За десять дней они проехали Словакию, пролетая по мерзлым дорогам с занесенными снежной порошей обочинами и оставляя за собой перекрестки, где у подножья распятий сложены цветы из деревенских садов, давно смерзшиеся в бурые пучки. Останавливались в городах и местечках, и, пока Иво объезжал заказчиков, Ганеле нетерпеливо ждала его, с любопытством осматривая старинные замки, площади, на которых множество витрин, и заглядывая в еврейские лавчонки.

Спали в гостиницах и на постоялых дворах, где комнаты напоминали пражские только сладким ароматом ночей да матерчатыми колпачками электрических лампочек на ночных столиках. Это была поездка, полная красоты, здоровья и огромной нежности.

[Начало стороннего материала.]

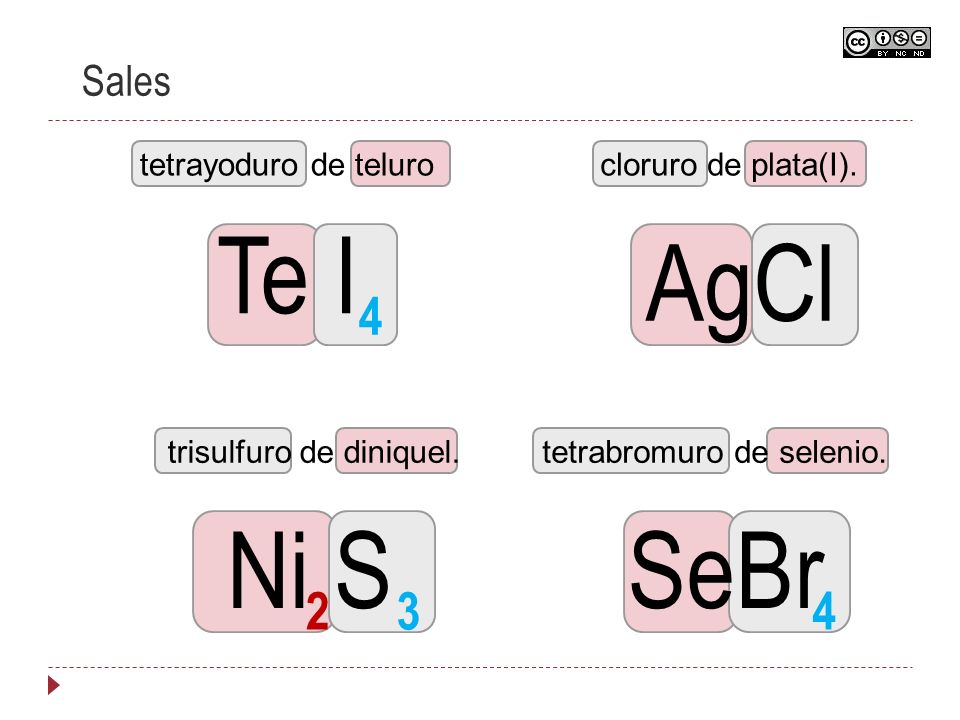Image resolution: width=960 pixels, height=720 pixels.
Task: Select the gray 'Cl' element tile
Action: 804,284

Однажды после полудня они пролетели по мосту, пересекли железнодорожное полотно, проехали мимо станции и по улицам Ганелиного краевого города со знакомыми лавками и все тем же швейцаром у подъезда гостиницы. И Ганеле, с легким волнением выходя из машины, вдруг почувствовала, в какое далекое прошлое ушла поездка по Словакии: на горизонте, за равниной уже виднелись заснеженные горы.

— Доедем мы до Поляны? — спросил Иво Караджич метрдотеля в гостинице, глядя в окно, как валит снег.

— На машине? — усмехнулся тот. — Хорошо, если удастся на санях.

Они наняли русинского крестьянина Двуйла с санями и взяли у него напрокат кучу кожухов с мохнатой меховой оторочкой, напоминающей овечье руно. Иво купил теплые войлочные галоши — надевать поверх сапог. Предстояло по меньшей мере десять часов пути, а с остановками и все двадцать.

Рано утром в половине четвертого перед гостиницей их ждали сани. Керосиновый фонарь, прикрепленный к левой оглобле, освещал пустынную улицу и выпавший за ночь снег. Мороз обжигал носоглотку. Завернувшись в кожухи, они уселись на сене, как на самом удобном диване. В темноте тронулись в путь. Бубенчики зазвенели.

И вот они в Григорове, на еврейском постоялом дворе. Иво уложил Ганеле на старом клеенчатом диване в ледяной комнате, где, кроме стульев, каких-то ящиков да паутины по углам, ничего не было, и укрыл ее кожухами. Ганеле заснула. А он сел с Андрием Двуйлом в пустой корчме пить бурую жидкость, которую здесь называли чаем. С улыбкой, но односложно он отклонял вопросы шинкарки в порыжелом парике: откуда господин едет? Господин — купец? Господин едет с Ганеле Шафар из Поляны? Время от времени он выходил взглянуть на лошадей, которые стояли во дворе, укрытые попонами, с заиндевевшими мордами, среди клочьев сена на снегу.